Far more important is the work of William H. Rinehart, of the same age as Rogers, and resembling him somewhat in development. Born on a Maryland farm, his early years were those of the average farmer's boy, but at last some blind instinct led him to abandon farming for stonecutting, and he became assistant to a mason and stonecutter of the neighborhood. As soon as he had learned his trade, at the age of twenty-one, he went to Baltimore, where there was work in plenty, and where he could, at the same time, attend the night schools of the Maryland Institute. This sounds much easier than it really was. To devote the evenings to study, after ten and often twelve hours of the hardest of all manual labor, required grit and moral courage such as few possess.
He was soon trying his hand at modelling, and convinced, at last, that sculpture was his vocation, he managed, by the time he was thirty, to save enough money for a short period of study at Rome. Three years of work at Baltimore, after that, gave him some reputation, and he then returned to Rome, to spend the remainder of his life there.
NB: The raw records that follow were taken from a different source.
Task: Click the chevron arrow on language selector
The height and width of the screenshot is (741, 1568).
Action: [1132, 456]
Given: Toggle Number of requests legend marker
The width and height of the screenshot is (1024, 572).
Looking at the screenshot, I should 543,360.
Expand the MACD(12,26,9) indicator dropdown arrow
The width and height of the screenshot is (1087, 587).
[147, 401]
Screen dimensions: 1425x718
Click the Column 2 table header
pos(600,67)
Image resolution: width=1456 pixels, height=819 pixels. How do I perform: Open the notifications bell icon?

If you have ever visited the Metropolitan Museum of Art in New York City, you have seen, in the hall of statuary, one of Rinehart's most characteristic groups, "Latona and Her Children." The mother half seated, half lying upon the ground, gazes tenderly down at the two sleeping children, sheltered in the folds of her mantle. The whole work possesses a serene poetic charm and dignity very noteworthy; and this and other groups are among the most beautiful that any American ever turned out of an Italian studio.